In other words, rather than spending money to buy commercial billboard space, a pro-abortion organization lied in order to have the City of San Francisco fund its pro-abortion advertising. Regardless of how one feels about the abortion issue, this is sleazy, fraudulent behavior.
Some city residents are apparently less than thrilled with this little game: “[O]f the original 72 banners, just 45 remain flying. Apparently vandals have ripped down the rest.”

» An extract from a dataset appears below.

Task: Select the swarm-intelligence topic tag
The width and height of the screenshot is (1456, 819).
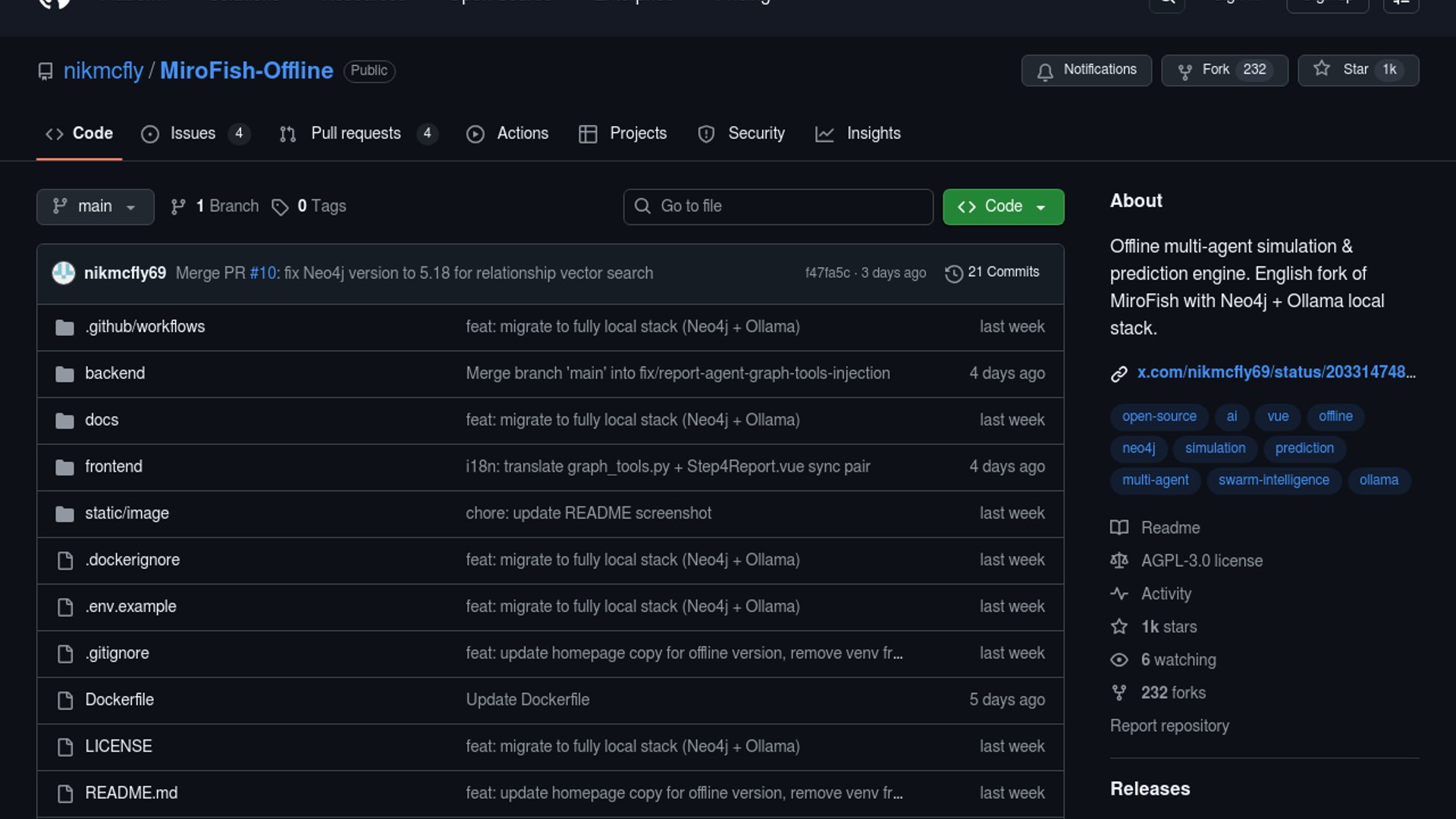Action: coord(1273,480)
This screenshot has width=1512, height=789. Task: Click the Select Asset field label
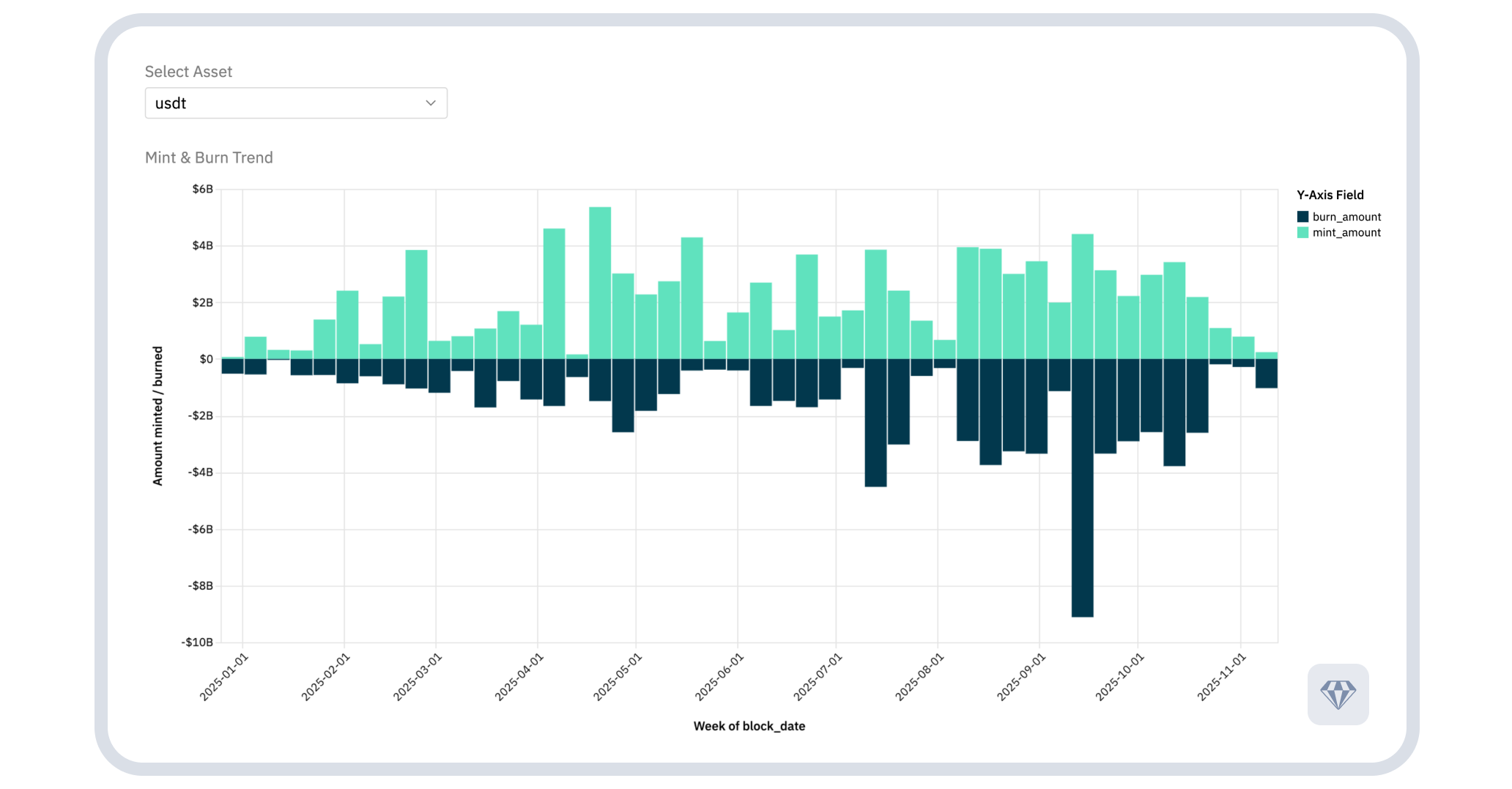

I came of age in the post-Vietnam era. Let me amend that: I came of age in San Francisco in the post-Vietnam era. Although Fleet Week, which started in the City about 20+ years ago has done a lot to turn things around, San Francisco has not been a military friendly city, and most definitely was not so in the decade after Vietnam. Every institution was hostile to the military. I grew up knowing, probably from the San Francisco Comical, with increasingly large dollops of help from ABC, NBC and CBS, that military vets were deranged.
This was my first run-in with cognitive dissonance. You see, I knew a ton of military vets. The difference was that they weren’t Vietnam Vets but were, instead, WWII and Israeli War Vets. And they weren’t deranged. At all. Many of them were sad men, who had seen too much, but they were all highly functional men who married, raised children, held jobs, and helped out a lot around the house. My parents explained to me that Vietnam Vets were deranged because they were all drug addicts, except that didn’t make sense either. The drug addicts I knew (and I was in San Francisco and at Berkeley) weren’t the vets; instead, they were the ones that had stayed behind.
Hmmm. The first step in crossing the Rubicon was figuring out that the media has the military in its cross hairs.
Plus ça change, plus c’est la même chose.
The latest casualty of the media’s war on the military is living Medal of Honor recipient Dakota Meyer. Although the McClatchy news organization readily concedes that he acted with unparalleled bravery, it’s making a big push to say he didn’t really act with that much bravery. This story stinks for a few reasons. First, it leaves a strong impression that Meyer lied, although a careful textual reading shows that it’s really claiming that the Marine Corps itself exaggerated. The Marines shouldn’t have exaggerated, but this story still should have been left alone. Why? Because as Jack Cashill explains, this kind of attack on an extraordinarily brave young man manages to highlight what an absymal job the media is doing when it comes to its main job — namely, keeping the public informed about its leaders and keeping politicians honest.
Think about it: this is a media that tries to destroy the reputation of one indubitably brave, decent man, while it kept us in the dark in 2007 and 2008 about Obama’s entire history and, even now, is doing its best to bury such interesting stories as Fast and Furious (which the blogosphere cares about, but the MSM has ignored almost entirely) or Solyndra (ditto).
I shouldn’t really be so surprised or angry, I guess. This disdain for and hostility towards the military is reflexive and pervasive in our media. But I can’t help it. It still hacks me off.
(P.S. I do suggest, though, that military types don’t do things like this. It’s one thing to do your job and get savaged by idiots. It’s another thing to hand them red meat on a silver platter.)